Weiter rät Dr. Bernd Alt den Käuferinnen und Käufern von Zierpflanzen, auf Pestizidfreiheit zu achten. Dafür gibt es unterschiedliche Möglichkeiten: „Fragen Sie im üblichen Handel energisch nach und pochen Sie auf konkrete Auskunft zur möglichen Pestizidbelastung. Kaufen Sie im Zweifelsfall in einer Biogärtnerei oder auf Pflanzenbörsen (z.B. von Naturschutzverbänden). Grundsätzlich sind überwiegend heimische Pflanzenarten wie vorzugsweise mehrjährige Stauden mit unterschiedlichen Blütezeiten für einen pflegeleichten, insektenfreundlichen Garten empfehlenswert. Verzichten Sie dabei auf den Einsatz jeglicher Pestizide wenden Sie bei Problemen mit Schädlingen natürliche Mittel an.“ Weitere Tipps sind auf der Website des BUND Region Hannover zu finden.
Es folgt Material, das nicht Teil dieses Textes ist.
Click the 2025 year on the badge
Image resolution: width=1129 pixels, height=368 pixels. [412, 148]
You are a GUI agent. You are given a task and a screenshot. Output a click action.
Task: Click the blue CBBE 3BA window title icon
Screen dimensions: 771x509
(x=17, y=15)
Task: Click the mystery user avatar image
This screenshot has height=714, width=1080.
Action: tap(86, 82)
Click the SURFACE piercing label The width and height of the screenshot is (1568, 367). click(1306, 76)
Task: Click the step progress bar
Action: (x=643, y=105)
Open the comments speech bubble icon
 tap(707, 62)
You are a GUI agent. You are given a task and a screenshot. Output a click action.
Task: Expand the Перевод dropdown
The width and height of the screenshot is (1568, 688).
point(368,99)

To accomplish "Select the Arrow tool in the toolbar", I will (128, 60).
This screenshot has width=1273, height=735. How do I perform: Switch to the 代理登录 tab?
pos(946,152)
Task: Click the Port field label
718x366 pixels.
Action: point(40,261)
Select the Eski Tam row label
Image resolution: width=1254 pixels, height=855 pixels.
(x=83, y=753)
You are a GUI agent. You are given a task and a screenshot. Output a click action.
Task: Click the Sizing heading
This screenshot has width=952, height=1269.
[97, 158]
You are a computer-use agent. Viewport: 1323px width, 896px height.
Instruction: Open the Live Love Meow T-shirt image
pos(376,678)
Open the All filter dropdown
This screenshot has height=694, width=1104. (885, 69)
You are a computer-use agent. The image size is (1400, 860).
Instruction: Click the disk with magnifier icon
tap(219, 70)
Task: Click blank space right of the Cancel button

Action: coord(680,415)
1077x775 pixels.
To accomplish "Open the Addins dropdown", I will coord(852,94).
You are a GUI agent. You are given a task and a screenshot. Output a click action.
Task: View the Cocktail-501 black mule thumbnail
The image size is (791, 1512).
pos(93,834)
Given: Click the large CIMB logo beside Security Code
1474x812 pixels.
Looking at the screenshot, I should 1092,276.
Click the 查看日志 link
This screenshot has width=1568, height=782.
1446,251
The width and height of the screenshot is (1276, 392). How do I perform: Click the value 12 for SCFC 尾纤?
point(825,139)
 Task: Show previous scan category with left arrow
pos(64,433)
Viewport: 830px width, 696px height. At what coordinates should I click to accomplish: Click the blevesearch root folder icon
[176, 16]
Hintergrund zum Projekt „Pestizidbelastete Blütenpflanzen? Nein danke“
Das zunehmende Insektensterben betrifft nicht nur hochspezialisierte Wildbienenarten, sondern alle heimischen Insektenarten. Verbraucher möchten dem Insektensterben entgegenwirken, indem sie in ihren Gärten oder auf dem Balkon Blütenpflanzen anbieten, die sie im Handel mit dem Hinweis auf „Insektenfreundlichkeit“ erworben haben. Der BUND Region Hannover und die BUND-Partnerorganisation Global 2000 in Österreich testen seit 2021 eine Auswahl jener als „bienenfreundlich“ gekennzeichneten Pflanzen in einem Speziallabor. Die Tests umfassen die Analyse der Proben auf mehr als 600 verschiedene Pestizid-Wirkstoffe (Mittel gegen Insekten, Pilze, Käfer, Beikräuter).